=== Given records ===
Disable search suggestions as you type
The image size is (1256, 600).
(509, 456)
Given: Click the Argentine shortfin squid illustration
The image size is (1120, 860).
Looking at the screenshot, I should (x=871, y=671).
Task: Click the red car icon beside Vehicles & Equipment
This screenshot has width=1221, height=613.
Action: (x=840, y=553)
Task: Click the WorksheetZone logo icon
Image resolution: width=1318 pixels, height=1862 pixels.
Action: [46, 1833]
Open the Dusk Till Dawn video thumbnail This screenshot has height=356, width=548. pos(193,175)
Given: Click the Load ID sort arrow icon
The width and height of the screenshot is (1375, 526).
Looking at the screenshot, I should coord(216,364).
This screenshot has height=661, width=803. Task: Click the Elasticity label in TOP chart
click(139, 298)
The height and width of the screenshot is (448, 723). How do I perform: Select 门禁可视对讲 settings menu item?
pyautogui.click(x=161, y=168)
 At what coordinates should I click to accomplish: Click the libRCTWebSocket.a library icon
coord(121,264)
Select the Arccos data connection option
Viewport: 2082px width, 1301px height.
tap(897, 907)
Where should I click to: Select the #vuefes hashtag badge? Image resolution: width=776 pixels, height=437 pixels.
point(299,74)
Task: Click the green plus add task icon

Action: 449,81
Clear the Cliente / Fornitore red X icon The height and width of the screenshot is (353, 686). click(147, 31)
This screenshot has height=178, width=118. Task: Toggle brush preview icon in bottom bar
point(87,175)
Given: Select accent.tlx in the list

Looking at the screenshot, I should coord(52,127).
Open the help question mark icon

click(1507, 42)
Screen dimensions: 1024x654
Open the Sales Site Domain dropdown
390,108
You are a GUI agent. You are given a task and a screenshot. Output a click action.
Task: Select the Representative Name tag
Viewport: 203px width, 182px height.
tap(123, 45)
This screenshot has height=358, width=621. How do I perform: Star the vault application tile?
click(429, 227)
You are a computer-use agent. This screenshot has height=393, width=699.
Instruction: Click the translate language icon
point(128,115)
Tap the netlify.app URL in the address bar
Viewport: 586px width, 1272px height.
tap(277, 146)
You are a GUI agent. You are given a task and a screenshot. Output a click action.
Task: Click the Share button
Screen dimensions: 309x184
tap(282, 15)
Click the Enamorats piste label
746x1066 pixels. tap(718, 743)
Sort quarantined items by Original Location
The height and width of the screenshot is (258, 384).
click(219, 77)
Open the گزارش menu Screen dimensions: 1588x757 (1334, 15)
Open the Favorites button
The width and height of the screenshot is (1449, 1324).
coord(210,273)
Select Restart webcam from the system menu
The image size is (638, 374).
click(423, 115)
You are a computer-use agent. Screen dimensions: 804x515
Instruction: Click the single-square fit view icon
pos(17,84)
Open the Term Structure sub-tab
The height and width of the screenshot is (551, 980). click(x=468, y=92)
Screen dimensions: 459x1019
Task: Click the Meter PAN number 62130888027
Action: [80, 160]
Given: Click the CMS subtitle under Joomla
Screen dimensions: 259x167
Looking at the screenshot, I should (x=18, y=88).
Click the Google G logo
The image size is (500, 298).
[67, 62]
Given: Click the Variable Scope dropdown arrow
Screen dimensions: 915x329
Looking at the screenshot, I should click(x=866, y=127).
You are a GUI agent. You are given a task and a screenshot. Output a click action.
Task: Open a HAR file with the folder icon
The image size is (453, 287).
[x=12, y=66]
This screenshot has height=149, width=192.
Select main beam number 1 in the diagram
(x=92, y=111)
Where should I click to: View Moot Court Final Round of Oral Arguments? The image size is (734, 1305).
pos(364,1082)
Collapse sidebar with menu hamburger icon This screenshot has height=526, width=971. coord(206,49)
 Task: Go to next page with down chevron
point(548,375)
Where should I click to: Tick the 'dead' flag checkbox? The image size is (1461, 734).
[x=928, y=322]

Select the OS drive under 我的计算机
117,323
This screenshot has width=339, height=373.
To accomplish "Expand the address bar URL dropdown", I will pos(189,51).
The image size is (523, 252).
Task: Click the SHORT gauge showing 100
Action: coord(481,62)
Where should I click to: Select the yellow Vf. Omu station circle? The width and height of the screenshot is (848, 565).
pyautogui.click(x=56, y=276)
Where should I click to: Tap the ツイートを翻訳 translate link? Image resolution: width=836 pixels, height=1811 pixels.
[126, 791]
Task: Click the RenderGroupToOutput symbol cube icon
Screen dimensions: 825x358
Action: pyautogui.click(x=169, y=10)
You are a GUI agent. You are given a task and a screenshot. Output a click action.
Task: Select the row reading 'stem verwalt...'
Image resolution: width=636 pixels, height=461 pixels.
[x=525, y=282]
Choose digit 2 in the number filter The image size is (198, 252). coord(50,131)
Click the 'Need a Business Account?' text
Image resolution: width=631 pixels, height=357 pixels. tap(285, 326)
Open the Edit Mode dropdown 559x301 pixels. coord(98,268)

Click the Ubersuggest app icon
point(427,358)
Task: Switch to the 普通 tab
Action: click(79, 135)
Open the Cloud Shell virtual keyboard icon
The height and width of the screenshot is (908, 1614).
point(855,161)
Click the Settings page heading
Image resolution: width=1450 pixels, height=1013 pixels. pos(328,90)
===
■ Instructions for the task
List every line of the records above that contains the string "dimensions", matching case exactly.

■ Written response
Screen dimensions: 1024x654
Screen dimensions: 309x184
Open the گزارش menu Screen dimensions: 1588x757 (1334, 15)
You are a computer-use agent. Screen dimensions: 804x515
Screen dimensions: 459x1019
Screen dimensions: 259x167
Screen dimensions: 915x329
Screen dimensions: 825x358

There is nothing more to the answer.